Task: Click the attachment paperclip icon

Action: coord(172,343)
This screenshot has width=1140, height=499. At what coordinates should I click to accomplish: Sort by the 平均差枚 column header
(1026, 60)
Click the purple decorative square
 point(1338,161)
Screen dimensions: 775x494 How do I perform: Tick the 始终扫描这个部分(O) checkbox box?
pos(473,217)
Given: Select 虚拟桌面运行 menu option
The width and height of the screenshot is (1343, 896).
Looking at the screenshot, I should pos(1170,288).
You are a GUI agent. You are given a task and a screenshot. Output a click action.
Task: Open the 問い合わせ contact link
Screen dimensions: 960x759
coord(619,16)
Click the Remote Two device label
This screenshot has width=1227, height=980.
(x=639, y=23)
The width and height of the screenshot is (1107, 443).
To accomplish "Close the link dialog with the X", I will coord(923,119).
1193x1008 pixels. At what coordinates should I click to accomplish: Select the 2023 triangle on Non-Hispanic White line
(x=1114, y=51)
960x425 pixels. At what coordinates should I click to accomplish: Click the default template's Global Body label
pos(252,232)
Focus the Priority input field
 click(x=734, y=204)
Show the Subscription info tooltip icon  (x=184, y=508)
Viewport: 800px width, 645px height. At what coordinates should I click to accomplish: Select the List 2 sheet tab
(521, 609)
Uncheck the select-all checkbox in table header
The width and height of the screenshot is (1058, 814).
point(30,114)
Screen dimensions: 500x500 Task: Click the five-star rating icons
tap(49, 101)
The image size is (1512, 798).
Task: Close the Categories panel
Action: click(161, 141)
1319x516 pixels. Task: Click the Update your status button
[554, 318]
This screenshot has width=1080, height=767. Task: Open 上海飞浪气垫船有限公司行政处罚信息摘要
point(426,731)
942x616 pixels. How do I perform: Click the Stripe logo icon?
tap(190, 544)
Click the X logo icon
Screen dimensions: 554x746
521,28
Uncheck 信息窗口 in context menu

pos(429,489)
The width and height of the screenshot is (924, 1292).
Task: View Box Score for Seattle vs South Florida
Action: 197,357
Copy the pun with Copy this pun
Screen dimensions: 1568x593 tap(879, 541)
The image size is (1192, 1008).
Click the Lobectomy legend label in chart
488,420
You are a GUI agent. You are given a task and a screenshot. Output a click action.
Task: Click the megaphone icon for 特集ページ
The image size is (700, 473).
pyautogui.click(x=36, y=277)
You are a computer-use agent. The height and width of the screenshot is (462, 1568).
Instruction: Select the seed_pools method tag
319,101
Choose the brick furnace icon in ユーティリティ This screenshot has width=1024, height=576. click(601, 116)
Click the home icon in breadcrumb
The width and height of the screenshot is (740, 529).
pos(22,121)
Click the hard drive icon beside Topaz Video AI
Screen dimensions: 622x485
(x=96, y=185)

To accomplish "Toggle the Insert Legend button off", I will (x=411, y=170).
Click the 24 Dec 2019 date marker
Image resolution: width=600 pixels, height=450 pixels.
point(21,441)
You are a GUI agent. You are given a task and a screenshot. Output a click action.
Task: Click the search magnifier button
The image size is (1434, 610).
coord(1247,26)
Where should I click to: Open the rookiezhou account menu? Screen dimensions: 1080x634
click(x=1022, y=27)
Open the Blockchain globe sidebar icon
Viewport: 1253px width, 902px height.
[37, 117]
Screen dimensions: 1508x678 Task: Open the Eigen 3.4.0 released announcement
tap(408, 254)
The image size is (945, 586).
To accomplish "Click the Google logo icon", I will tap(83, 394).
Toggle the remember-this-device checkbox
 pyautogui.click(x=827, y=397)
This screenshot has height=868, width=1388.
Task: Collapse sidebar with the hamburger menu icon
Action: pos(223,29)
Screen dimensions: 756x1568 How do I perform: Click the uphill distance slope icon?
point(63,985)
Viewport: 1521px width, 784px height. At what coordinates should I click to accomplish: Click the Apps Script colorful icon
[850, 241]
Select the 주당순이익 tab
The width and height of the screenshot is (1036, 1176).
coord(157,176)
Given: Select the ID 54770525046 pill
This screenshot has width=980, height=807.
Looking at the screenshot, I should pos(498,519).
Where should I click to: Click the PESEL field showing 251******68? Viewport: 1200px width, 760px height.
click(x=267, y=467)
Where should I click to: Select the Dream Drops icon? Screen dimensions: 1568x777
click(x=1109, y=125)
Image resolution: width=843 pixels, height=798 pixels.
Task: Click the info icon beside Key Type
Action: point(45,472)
::::
**EXERCISE INSTRUCTIONS**
What is wanted is every line above, written out exactly.

**WORKED SOLUTION**
Task: Click the attachment paperclip icon

Action: coord(172,343)
This screenshot has width=1140, height=499. At what coordinates should I click to accomplish: Sort by the 平均差枚 column header
(1026, 60)
Click the purple decorative square
 point(1338,161)
Screen dimensions: 775x494 How do I perform: Tick the 始终扫描这个部分(O) checkbox box?
pos(473,217)
Given: Select 虚拟桌面运行 menu option
The width and height of the screenshot is (1343, 896).
Looking at the screenshot, I should pos(1170,288).
You are a GUI agent. You are given a task and a screenshot. Output a click action.
Task: Open the 問い合わせ contact link
Screen dimensions: 960x759
coord(619,16)
Click the Remote Two device label
This screenshot has width=1227, height=980.
(x=639, y=23)
The width and height of the screenshot is (1107, 443).
To accomplish "Close the link dialog with the X", I will coord(923,119).
1193x1008 pixels. At what coordinates should I click to accomplish: Select the 2023 triangle on Non-Hispanic White line
(x=1114, y=51)
960x425 pixels. At what coordinates should I click to accomplish: Click the default template's Global Body label
pos(252,232)
Focus the Priority input field
 click(x=734, y=204)
Show the Subscription info tooltip icon  (x=184, y=508)
Viewport: 800px width, 645px height. At what coordinates should I click to accomplish: Select the List 2 sheet tab
(521, 609)
Uncheck the select-all checkbox in table header
The width and height of the screenshot is (1058, 814).
point(30,114)
Screen dimensions: 500x500 Task: Click the five-star rating icons
tap(49, 101)
The image size is (1512, 798).
Task: Close the Categories panel
Action: click(161, 141)
1319x516 pixels. Task: Click the Update your status button
[554, 318]
This screenshot has width=1080, height=767. Task: Open 上海飞浪气垫船有限公司行政处罚信息摘要
point(426,731)
942x616 pixels. How do I perform: Click the Stripe logo icon?
tap(190, 544)
Click the X logo icon
Screen dimensions: 554x746
521,28
Uncheck 信息窗口 in context menu

pos(429,489)
The width and height of the screenshot is (924, 1292).
Task: View Box Score for Seattle vs South Florida
Action: 197,357
Copy the pun with Copy this pun
Screen dimensions: 1568x593 tap(879, 541)
The image size is (1192, 1008).
Click the Lobectomy legend label in chart
488,420
You are a GUI agent. You are given a task and a screenshot. Output a click action.
Task: Click the megaphone icon for 特集ページ
The image size is (700, 473).
pyautogui.click(x=36, y=277)
You are a computer-use agent. The height and width of the screenshot is (462, 1568).
Instruction: Select the seed_pools method tag
319,101
Choose the brick furnace icon in ユーティリティ This screenshot has width=1024, height=576. click(601, 116)
Click the home icon in breadcrumb
The width and height of the screenshot is (740, 529).
pos(22,121)
Click the hard drive icon beside Topaz Video AI
Screen dimensions: 622x485
(x=96, y=185)

To accomplish "Toggle the Insert Legend button off", I will (x=411, y=170).
Click the 24 Dec 2019 date marker
Image resolution: width=600 pixels, height=450 pixels.
point(21,441)
You are a GUI agent. You are given a task and a screenshot. Output a click action.
Task: Click the search magnifier button
The image size is (1434, 610).
coord(1247,26)
Where should I click to: Open the rookiezhou account menu? Screen dimensions: 1080x634
click(x=1022, y=27)
Open the Blockchain globe sidebar icon
Viewport: 1253px width, 902px height.
[37, 117]
Screen dimensions: 1508x678 Task: Open the Eigen 3.4.0 released announcement
tap(408, 254)
The image size is (945, 586).
To accomplish "Click the Google logo icon", I will tap(83, 394).
Toggle the remember-this-device checkbox
 pyautogui.click(x=827, y=397)
This screenshot has height=868, width=1388.
Task: Collapse sidebar with the hamburger menu icon
Action: pos(223,29)
Screen dimensions: 756x1568 How do I perform: Click the uphill distance slope icon?
point(63,985)
Viewport: 1521px width, 784px height. At what coordinates should I click to accomplish: Click the Apps Script colorful icon
[850, 241]
Select the 주당순이익 tab
The width and height of the screenshot is (1036, 1176).
coord(157,176)
Given: Select the ID 54770525046 pill
This screenshot has width=980, height=807.
Looking at the screenshot, I should pos(498,519).
Where should I click to: Click the PESEL field showing 251******68? Viewport: 1200px width, 760px height.
click(x=267, y=467)
Where should I click to: Select the Dream Drops icon? Screen dimensions: 1568x777
click(x=1109, y=125)
Image resolution: width=843 pixels, height=798 pixels.
Task: Click the info icon beside Key Type
Action: point(45,472)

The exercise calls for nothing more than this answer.